Find every line in the listing below that contains the string "preview", and copy each one.

▬▬▬▬▬▬

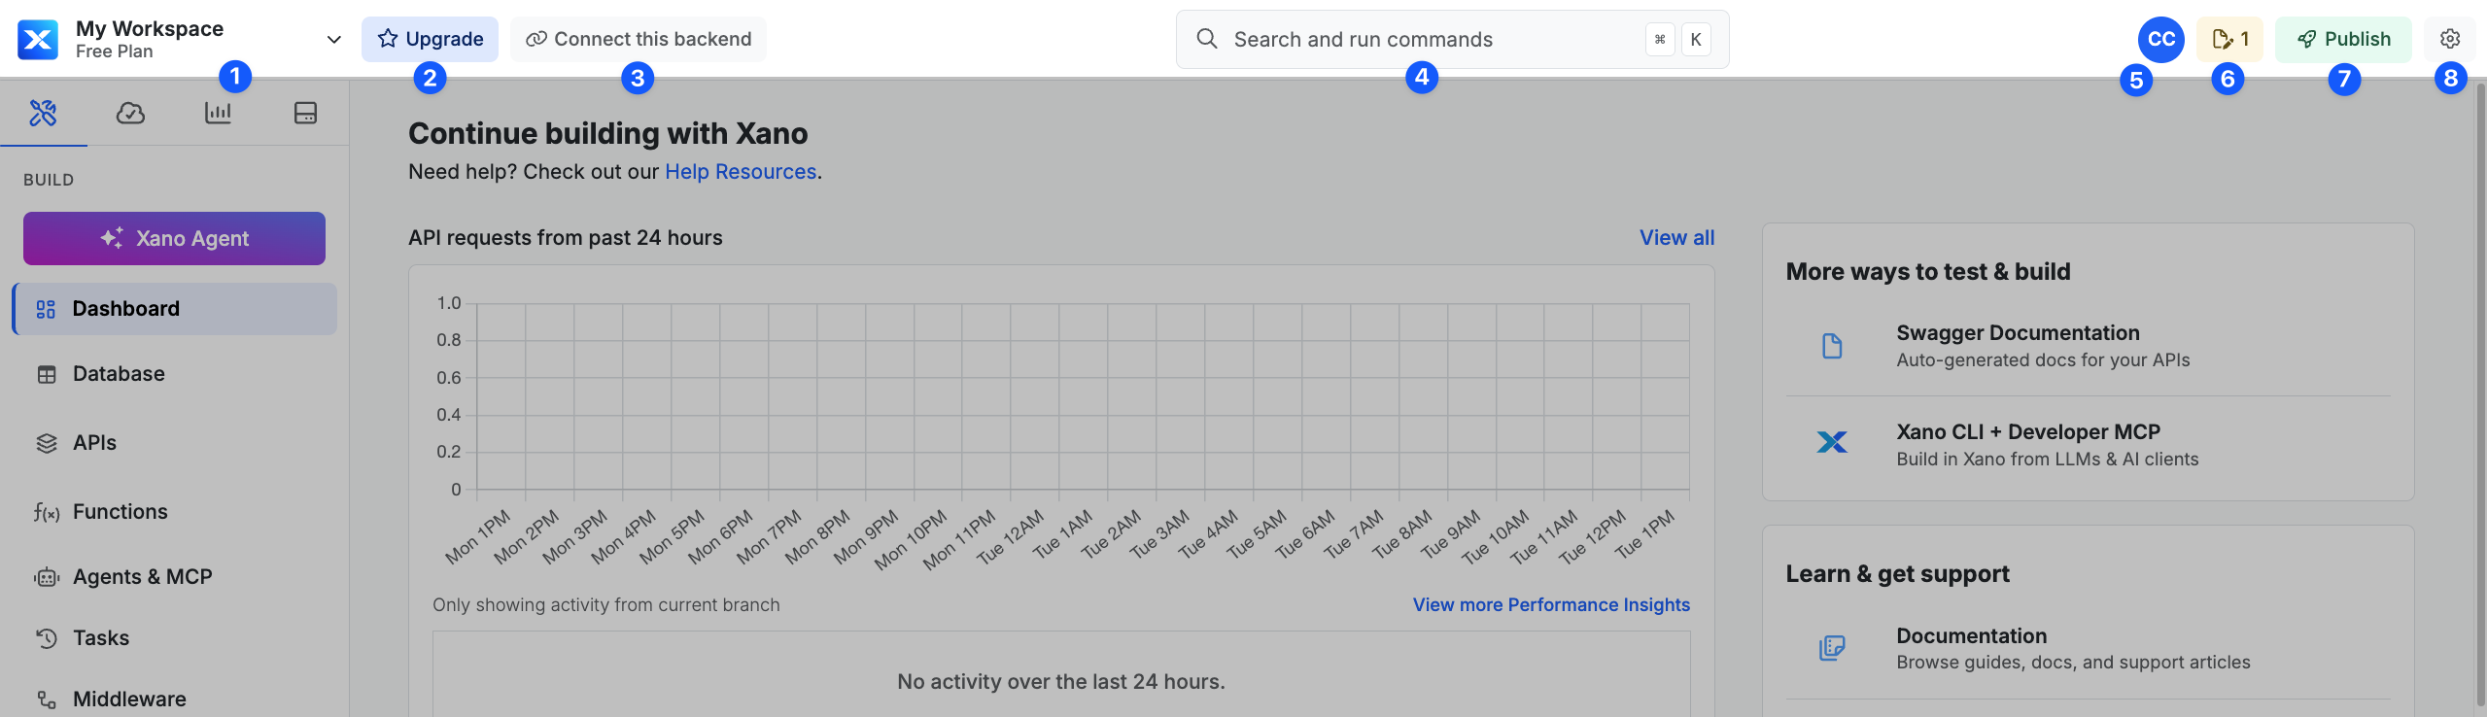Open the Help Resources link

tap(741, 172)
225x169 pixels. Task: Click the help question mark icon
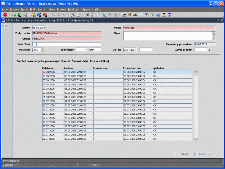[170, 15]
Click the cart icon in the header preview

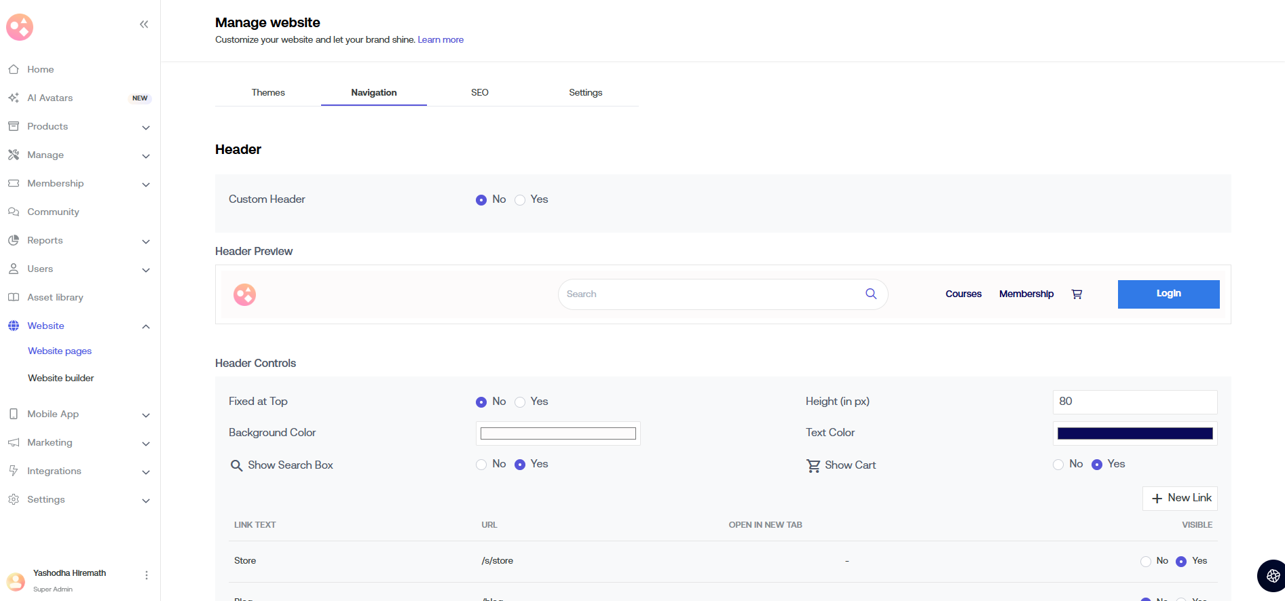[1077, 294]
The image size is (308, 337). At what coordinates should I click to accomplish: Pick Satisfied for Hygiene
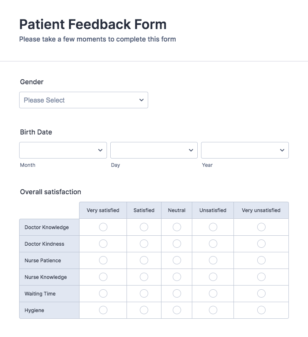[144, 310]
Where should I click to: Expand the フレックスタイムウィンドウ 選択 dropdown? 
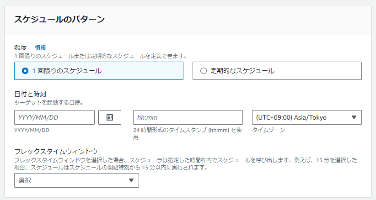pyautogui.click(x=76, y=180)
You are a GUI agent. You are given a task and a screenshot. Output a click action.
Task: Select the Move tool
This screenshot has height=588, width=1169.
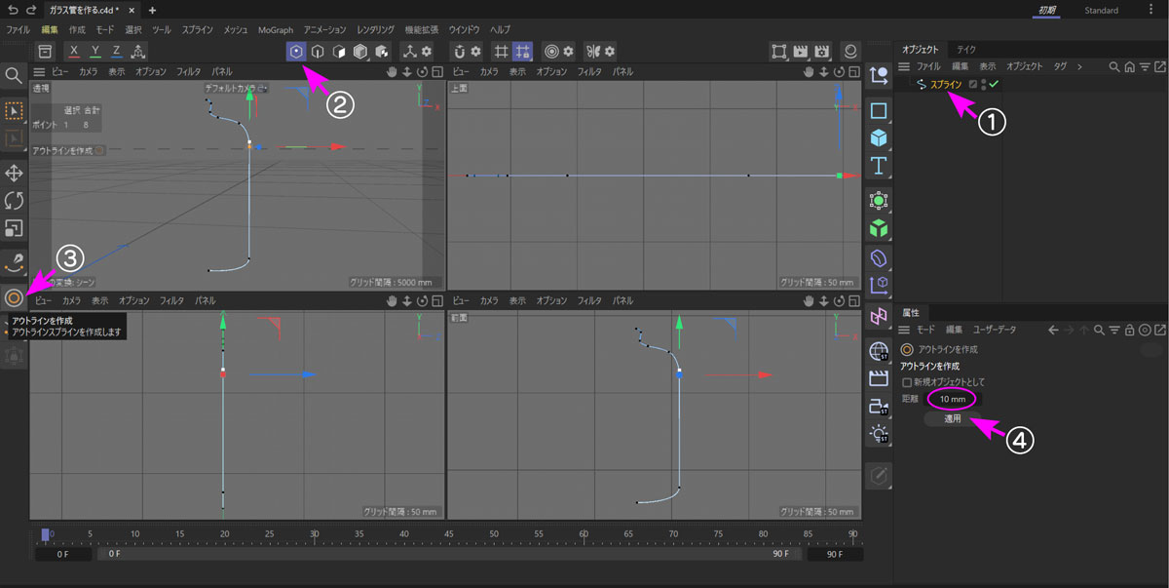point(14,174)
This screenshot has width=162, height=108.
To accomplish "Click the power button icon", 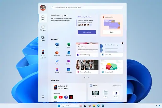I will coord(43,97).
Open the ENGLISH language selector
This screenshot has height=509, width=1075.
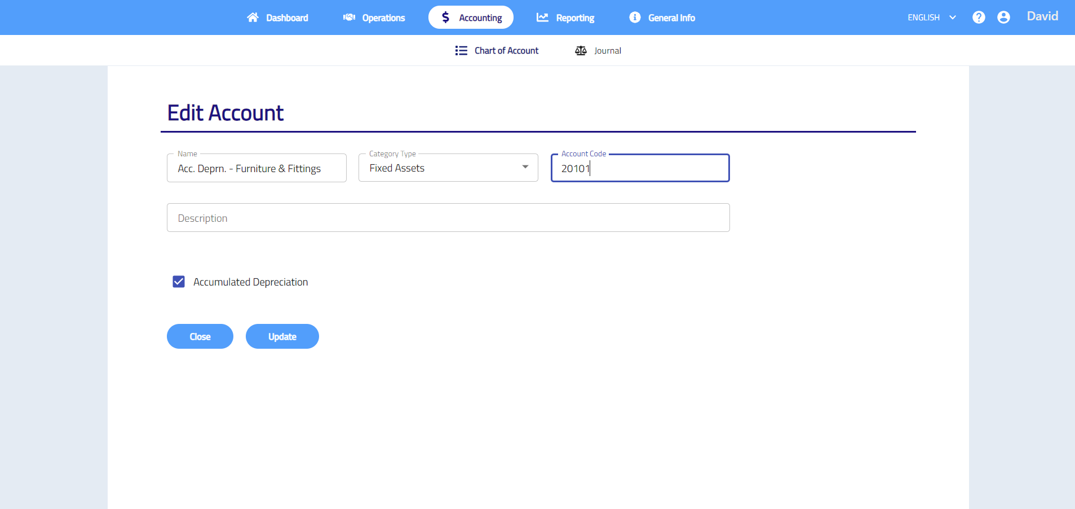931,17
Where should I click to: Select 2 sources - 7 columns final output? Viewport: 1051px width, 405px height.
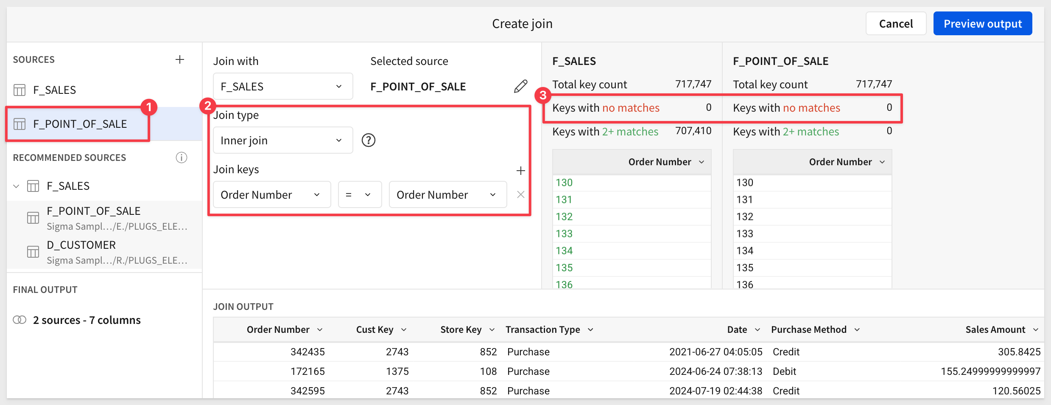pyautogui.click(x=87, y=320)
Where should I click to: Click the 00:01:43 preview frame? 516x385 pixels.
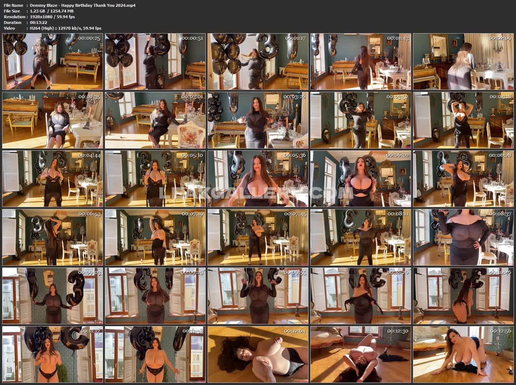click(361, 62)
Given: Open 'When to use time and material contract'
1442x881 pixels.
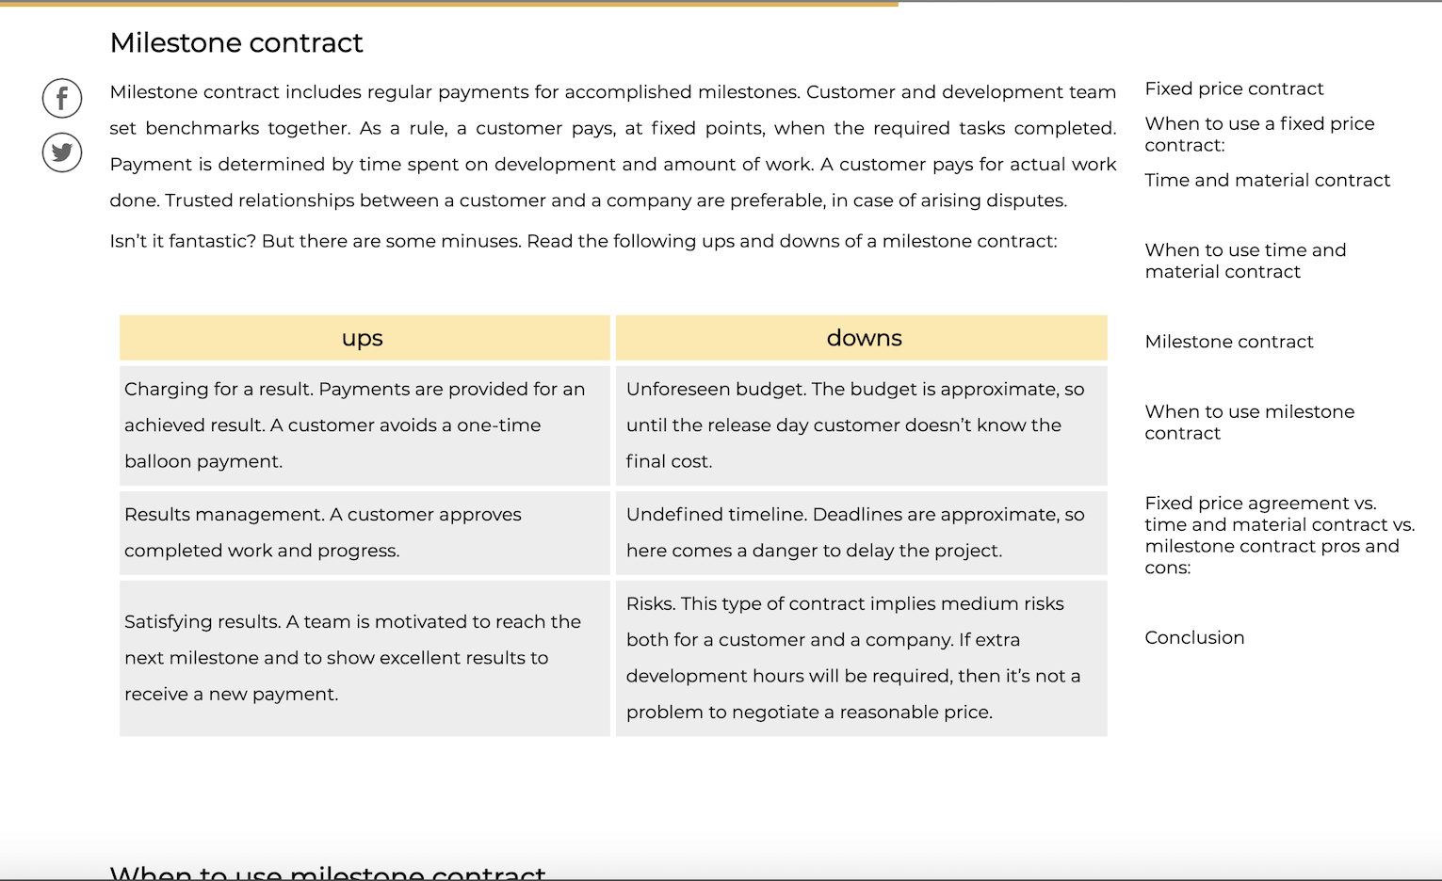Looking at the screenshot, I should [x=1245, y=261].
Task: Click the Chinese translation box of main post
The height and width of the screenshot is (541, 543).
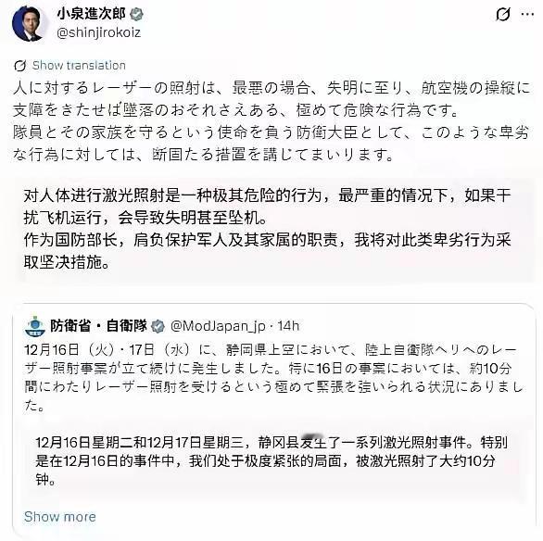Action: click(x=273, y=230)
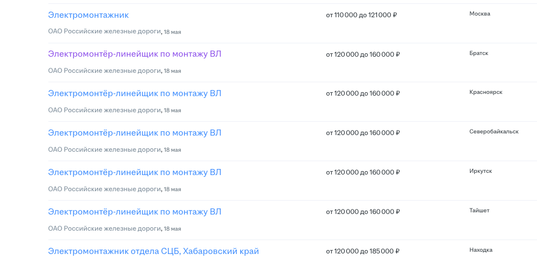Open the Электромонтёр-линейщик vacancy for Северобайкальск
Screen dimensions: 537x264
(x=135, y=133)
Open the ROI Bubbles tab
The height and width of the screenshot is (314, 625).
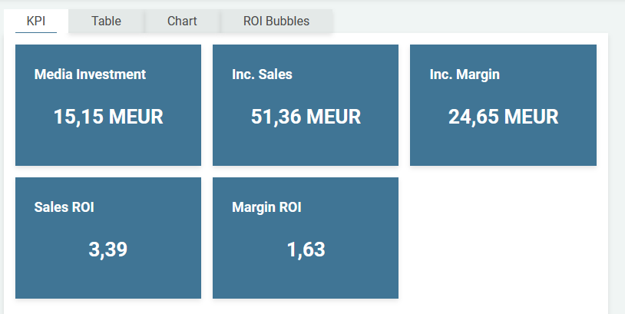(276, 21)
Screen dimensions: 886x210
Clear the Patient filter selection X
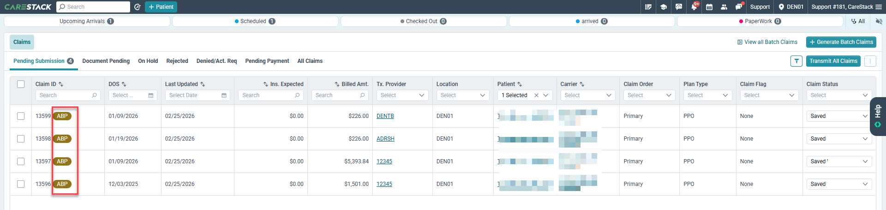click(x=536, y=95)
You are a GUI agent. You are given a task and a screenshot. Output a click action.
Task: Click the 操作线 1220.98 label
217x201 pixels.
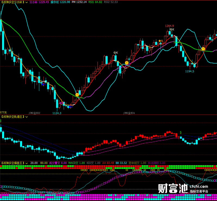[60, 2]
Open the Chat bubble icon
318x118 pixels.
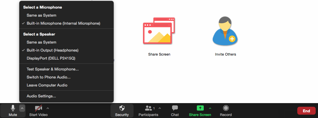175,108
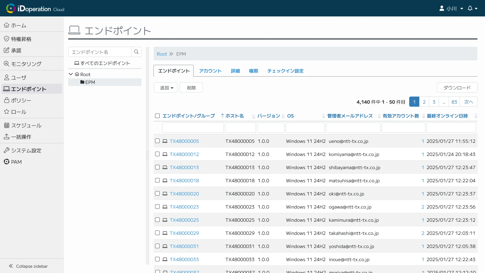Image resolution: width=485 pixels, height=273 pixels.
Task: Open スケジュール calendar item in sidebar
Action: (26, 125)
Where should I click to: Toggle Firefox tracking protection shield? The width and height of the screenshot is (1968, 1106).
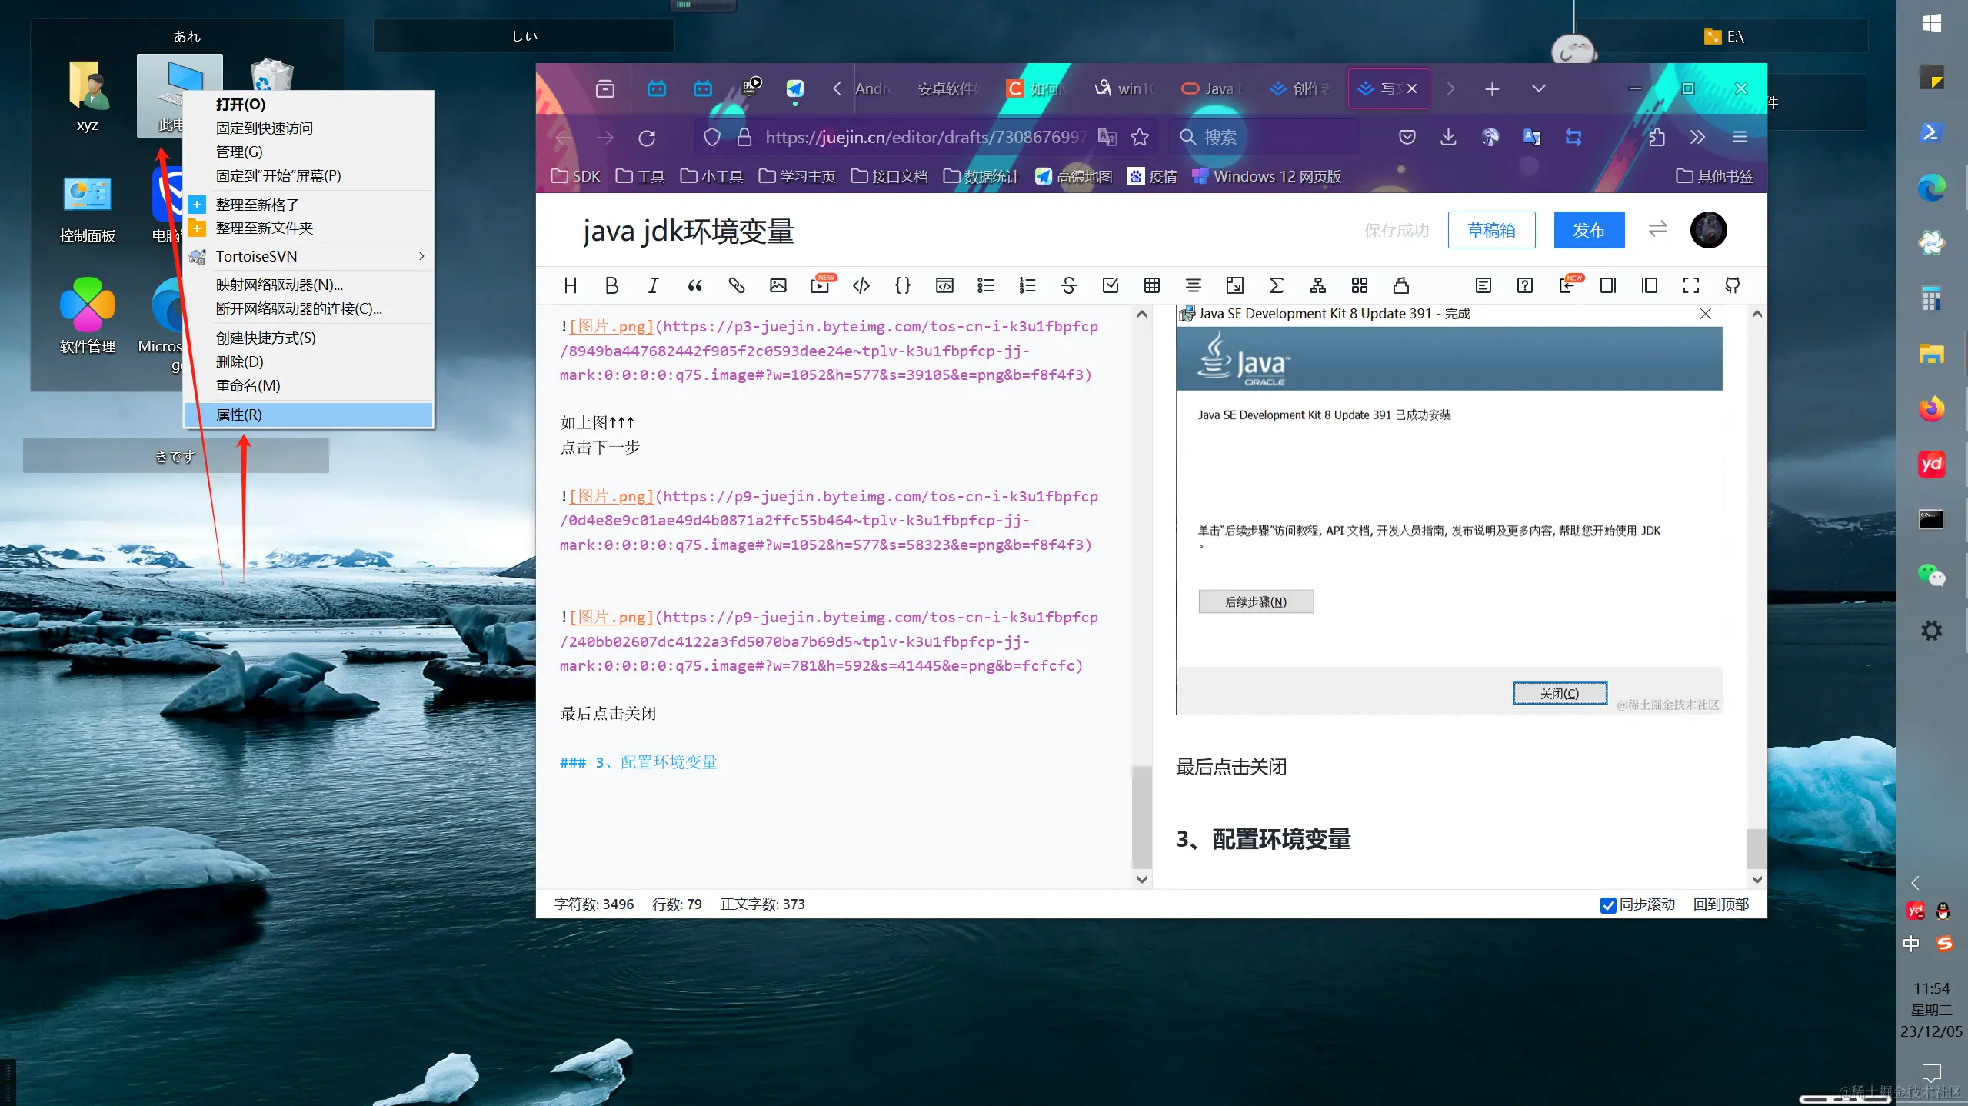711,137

▬▬▬▬▬▬

• **Reply**
Click the cart icon in the header preview
Where should I click to: Click the 00:01:43 preview frame? 516x385 pixels.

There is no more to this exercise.